Mike has some excellent advice:

Prakash S
Tuesday, May 11, 2004

so does Philip Greenspun

Tuesday, May 11, 2004

I have a friend who has written several books on Access.  It took between 6 months and a year for each one.  He wrote follow-ons for at least a couple of them, and those took less time because they were revisions rather than from-scratch.

He was one of the original Access alpha-testers inside Microsoft, and was ambitious enough to take off with the product.  The books were profitable for him because he spoke at seminars and did lots of training, too.  He built a name for himself in that market niche.

I've also known people who self-published books, though not technical software books.  They faced a huge uphill battle for sales.

(I'm still not a broker)  Why do you ask about publishers "milking" an author?  If you are not willing or able to pay the cost of publishing a book (many thousands up front), then whomever is willing to take that risk needs to be able to balance the probability that your book will be a money-loser against the few books they publish that actually turn a profit.  Generally, the people willing to take monetary risks make a high percentage for taking that risk - if the venture pans out.  That means that you, the author, get to accept a smaller percentage for not taking the monetary risk.  Sure, you are out time for having written it, but you are not out hard cash (my friend wrote his books in the evenings - very late evenings - while he had a day job that paid his bills).

This is two threads in one day where we supposedly smart and ambitious software people are hammering on the profit motive.  Is there something inherently wrong with the desire to make a profit?  Or to reward those who have risked their capital to create a business?

Karl Perry
Tuesday, May 11, 2004

Karl, most writers of "technical books" invest enormous amounts of time and effort, especially when they're also required to provide working application samples.

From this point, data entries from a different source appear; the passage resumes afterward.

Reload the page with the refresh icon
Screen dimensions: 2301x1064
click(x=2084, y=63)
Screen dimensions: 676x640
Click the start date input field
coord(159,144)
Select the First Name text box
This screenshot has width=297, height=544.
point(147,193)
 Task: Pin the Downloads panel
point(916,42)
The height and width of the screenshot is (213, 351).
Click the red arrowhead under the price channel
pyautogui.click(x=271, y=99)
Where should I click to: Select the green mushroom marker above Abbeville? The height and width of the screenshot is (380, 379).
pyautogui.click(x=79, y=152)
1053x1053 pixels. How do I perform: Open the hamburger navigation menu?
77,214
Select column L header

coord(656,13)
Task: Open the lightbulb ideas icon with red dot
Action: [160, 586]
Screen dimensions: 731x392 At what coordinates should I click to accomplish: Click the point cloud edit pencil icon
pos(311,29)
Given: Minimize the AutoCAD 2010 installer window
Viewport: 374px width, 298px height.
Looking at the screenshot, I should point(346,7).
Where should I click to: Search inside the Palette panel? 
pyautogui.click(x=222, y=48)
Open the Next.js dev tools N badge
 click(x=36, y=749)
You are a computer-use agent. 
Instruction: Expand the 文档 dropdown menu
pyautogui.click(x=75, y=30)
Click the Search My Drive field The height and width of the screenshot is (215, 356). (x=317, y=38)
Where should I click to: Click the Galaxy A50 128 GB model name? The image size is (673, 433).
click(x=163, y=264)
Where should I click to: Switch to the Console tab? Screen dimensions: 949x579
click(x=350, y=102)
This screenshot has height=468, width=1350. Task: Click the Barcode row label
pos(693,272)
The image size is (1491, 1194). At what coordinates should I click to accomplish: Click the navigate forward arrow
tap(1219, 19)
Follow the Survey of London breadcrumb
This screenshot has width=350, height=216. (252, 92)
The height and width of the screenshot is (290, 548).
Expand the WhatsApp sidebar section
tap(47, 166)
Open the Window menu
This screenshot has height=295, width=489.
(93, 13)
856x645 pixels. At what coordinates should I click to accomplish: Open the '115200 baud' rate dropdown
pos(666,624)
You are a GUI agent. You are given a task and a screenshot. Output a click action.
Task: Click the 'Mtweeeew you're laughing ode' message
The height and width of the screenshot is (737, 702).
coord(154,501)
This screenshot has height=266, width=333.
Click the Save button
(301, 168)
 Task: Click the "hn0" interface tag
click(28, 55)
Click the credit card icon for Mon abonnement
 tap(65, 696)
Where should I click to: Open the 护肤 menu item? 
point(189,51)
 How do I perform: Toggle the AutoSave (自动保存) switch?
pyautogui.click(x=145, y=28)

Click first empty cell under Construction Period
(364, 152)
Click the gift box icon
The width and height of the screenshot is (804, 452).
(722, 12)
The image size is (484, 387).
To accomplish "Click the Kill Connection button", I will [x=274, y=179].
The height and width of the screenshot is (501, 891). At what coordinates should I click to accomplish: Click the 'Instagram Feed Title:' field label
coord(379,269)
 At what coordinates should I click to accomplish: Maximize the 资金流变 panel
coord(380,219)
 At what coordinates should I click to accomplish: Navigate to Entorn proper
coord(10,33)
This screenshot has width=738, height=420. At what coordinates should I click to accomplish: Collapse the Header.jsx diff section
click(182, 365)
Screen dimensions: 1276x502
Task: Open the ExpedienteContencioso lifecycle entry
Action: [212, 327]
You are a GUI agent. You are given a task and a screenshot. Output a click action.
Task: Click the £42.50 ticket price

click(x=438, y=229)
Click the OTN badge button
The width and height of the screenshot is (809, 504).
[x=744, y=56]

They are then staggered to find a cheque for a measly few hundred or, if they're lucky, few thousand dollars.

The publishing model for these books grew out of university text books, where academics would just provide their lecture notes, which had already been written. This involved little extra work, and they're on salary anyway.

Your friend sounds like be gained his income from being a spruiker - the lecture circuit and talks. That's different from his returns as an author, although both obviously built each other.

For most technical authors, the returns are abysmal. Part of the reason is that the distribution system is controlled by publishers who can sucker young people into putting in the work for little return. This prevents better writers from getting involved.

Tuesday, May 11, 2004

As far as I can tell those that regularly write technical dsoftware books get a few thousand dollars a book. Depending on the type of book your talking two months or more per book.

So the salary is normally a fair bit less than you would get as a consultant, though sometimes the two are combined (the book helps to bring in customers).

The advantage over consulting is that you can choose to live somewhere cheap; there are advantages to living on Pattaya all year round.

Stephen Jones
Wednesday, May 12, 2004

I thought sucessful Technical Authors could cash out millions.

Am I Wrong ?

Not Stephen King
Wednesday, May 12, 2004

Yep. You're wrong big time. Most authors of IT-type books are basically geeks without any writing background, flattered at being invited to write a book.

It's only after it's been published and their head has swollen that a few realities set in. Like they get hardly any money even though they spent several months devoting all their spare time to the book.

Wednesday, May 12, 2004

I would thnk Scott Mueller and Mark Minasi are probably millionaires. And of course Scott Adams is one many times over but that doesn't count. Nor does Peter Norton, who presumably got most of his money from selling his company, though he must have been making a pretty packet from his books.

Most tech writers never get any royalites, because the royalties never pay off the advance.

Stephen Jones
Wednesday, May 12, 2004

I would also suggest looking into the computerbookauthors Yahoo! user group.